EXERCISE GOAL
Using the data that follows, return exactly the lines from the one that contains "Open the K歌热门排行榜 link" through the one that contains "Click Hapus button", ends included.

[Records from a data source]
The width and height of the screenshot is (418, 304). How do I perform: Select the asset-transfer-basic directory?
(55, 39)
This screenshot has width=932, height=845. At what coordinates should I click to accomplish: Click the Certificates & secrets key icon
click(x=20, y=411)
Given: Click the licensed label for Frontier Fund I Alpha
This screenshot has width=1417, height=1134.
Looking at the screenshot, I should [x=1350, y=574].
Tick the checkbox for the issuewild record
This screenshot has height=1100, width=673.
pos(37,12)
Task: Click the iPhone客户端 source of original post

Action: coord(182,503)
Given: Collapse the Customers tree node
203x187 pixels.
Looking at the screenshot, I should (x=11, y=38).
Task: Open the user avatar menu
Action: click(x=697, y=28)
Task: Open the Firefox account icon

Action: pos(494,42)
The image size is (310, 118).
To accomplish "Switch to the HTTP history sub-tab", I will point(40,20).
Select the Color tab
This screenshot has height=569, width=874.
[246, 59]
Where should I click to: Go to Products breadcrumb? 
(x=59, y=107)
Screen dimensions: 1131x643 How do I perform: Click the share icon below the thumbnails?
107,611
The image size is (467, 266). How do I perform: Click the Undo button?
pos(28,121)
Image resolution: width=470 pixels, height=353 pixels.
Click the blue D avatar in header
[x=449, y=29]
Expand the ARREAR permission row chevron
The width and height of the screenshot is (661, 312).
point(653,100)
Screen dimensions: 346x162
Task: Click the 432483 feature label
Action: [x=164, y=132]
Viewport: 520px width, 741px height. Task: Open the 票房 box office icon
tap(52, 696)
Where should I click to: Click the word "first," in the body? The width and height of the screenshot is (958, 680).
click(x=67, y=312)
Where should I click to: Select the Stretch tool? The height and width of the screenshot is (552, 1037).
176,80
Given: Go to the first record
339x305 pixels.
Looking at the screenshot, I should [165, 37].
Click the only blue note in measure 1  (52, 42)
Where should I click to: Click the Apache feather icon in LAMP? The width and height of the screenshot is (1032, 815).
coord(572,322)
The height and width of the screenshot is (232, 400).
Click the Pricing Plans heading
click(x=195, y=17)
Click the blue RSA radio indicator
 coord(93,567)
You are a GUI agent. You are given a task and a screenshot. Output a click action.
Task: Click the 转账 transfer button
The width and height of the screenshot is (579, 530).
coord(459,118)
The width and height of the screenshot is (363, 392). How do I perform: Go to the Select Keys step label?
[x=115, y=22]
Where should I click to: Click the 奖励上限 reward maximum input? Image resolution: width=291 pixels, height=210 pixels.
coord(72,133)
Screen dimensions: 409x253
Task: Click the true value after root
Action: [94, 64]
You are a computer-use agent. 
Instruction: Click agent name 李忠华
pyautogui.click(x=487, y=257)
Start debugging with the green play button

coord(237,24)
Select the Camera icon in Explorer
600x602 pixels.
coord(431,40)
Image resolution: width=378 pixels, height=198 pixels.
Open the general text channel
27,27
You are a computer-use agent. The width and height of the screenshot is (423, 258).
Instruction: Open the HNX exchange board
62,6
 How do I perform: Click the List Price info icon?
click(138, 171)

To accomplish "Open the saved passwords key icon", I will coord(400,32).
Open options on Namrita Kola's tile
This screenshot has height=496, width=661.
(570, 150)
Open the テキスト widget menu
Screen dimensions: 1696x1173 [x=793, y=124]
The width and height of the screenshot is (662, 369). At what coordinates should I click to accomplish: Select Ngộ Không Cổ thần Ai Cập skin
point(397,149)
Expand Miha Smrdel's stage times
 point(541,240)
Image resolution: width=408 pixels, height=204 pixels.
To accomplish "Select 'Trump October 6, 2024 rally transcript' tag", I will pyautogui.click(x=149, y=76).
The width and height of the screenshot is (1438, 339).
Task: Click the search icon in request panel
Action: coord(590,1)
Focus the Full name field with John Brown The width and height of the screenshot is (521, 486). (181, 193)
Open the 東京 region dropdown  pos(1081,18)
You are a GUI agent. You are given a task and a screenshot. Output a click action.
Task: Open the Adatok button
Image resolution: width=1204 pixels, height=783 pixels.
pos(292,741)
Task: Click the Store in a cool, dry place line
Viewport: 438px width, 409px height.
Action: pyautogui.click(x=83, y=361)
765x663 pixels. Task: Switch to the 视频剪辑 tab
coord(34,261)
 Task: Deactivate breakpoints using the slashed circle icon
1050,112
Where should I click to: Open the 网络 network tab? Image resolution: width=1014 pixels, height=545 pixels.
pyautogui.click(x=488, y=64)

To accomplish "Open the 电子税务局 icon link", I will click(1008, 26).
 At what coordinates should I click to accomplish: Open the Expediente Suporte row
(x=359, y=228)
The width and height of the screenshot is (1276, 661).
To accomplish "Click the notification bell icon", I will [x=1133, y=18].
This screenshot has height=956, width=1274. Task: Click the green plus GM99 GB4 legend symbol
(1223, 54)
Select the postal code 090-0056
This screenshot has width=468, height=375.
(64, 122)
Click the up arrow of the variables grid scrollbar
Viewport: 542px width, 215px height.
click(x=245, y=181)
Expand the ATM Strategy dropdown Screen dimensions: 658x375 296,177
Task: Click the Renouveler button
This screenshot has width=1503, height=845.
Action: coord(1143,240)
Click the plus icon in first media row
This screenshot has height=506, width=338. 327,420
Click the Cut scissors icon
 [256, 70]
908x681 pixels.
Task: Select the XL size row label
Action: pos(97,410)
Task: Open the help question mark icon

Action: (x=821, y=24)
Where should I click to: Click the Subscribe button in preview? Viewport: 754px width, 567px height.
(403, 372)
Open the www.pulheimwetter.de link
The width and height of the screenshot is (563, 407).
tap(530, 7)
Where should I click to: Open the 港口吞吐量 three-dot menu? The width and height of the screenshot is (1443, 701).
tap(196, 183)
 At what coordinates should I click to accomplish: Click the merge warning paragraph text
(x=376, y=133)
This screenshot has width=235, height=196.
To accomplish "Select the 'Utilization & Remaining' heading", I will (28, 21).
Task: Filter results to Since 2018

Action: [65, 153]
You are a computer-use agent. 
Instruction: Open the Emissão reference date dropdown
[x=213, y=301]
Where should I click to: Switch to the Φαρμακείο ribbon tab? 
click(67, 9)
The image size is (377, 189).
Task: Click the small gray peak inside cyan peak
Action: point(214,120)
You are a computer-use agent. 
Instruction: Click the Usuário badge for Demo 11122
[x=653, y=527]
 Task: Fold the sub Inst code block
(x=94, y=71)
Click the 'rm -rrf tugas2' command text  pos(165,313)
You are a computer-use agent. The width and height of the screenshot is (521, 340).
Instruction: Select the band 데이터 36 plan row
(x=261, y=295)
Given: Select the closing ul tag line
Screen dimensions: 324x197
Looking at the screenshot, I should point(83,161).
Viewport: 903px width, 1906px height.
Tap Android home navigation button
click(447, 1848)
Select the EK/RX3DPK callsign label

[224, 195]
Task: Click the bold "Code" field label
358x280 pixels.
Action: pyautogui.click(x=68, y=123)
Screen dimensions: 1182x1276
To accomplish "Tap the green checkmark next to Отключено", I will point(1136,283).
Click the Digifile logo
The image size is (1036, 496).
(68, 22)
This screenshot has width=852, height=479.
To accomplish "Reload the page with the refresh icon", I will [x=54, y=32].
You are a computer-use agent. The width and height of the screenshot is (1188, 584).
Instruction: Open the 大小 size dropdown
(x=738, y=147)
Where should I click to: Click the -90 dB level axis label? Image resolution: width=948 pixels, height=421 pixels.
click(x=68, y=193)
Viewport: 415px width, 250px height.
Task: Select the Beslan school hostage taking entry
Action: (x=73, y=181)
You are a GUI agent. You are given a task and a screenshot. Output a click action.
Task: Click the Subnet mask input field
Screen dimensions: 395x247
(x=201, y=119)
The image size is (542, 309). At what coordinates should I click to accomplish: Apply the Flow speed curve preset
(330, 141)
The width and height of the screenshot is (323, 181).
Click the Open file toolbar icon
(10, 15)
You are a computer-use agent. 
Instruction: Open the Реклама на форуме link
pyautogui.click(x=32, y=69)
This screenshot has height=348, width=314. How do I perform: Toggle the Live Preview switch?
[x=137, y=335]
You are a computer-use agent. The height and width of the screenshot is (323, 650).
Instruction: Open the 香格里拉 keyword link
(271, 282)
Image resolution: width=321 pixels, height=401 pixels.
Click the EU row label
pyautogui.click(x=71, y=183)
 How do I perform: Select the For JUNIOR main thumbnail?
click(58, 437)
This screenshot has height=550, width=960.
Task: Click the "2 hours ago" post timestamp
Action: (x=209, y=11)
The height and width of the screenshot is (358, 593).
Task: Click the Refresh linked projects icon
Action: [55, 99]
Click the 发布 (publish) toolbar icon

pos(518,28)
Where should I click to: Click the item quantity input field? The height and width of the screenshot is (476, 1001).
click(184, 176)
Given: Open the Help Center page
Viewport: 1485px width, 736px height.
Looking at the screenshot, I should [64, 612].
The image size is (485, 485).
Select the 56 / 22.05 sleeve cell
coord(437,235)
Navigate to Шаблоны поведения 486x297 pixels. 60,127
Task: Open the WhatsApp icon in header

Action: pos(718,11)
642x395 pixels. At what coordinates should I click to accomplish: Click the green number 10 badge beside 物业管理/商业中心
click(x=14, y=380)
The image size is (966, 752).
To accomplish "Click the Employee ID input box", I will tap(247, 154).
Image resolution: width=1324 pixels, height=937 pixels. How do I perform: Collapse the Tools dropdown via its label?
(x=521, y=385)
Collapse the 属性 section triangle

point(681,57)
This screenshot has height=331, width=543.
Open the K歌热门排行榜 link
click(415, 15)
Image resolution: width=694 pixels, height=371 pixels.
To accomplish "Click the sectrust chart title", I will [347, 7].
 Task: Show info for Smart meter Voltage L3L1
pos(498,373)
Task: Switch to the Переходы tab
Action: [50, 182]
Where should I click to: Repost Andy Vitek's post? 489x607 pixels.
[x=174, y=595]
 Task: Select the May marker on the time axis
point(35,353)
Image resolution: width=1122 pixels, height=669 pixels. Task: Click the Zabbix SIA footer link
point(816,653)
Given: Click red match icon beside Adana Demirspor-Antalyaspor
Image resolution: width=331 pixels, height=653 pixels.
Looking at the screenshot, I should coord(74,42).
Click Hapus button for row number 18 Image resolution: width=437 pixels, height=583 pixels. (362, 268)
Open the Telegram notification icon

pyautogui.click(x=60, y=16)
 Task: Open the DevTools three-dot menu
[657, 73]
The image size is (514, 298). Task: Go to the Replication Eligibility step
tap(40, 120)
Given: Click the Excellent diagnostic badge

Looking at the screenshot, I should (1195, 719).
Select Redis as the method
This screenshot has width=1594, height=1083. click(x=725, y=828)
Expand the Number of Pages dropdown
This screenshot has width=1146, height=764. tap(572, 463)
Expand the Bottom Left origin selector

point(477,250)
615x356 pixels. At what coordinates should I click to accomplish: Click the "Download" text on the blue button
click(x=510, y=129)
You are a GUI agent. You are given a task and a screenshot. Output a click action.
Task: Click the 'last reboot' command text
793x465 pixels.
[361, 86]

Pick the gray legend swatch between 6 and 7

COMPLETED TASK
Open the K歌热门排行榜 link
click(415, 15)
Image resolution: width=694 pixels, height=371 pixels.
To accomplish "Click the sectrust chart title", I will [347, 7].
 Task: Show info for Smart meter Voltage L3L1
pos(498,373)
Task: Switch to the Переходы tab
Action: [50, 182]
Where should I click to: Repost Andy Vitek's post? 489x607 pixels.
[x=174, y=595]
 Task: Select the May marker on the time axis
point(35,353)
Image resolution: width=1122 pixels, height=669 pixels. Task: Click the Zabbix SIA footer link
point(816,653)
Given: Click red match icon beside Adana Demirspor-Antalyaspor
Image resolution: width=331 pixels, height=653 pixels.
Looking at the screenshot, I should coord(74,42).
Click Hapus button for row number 18 Image resolution: width=437 pixels, height=583 pixels. (362, 268)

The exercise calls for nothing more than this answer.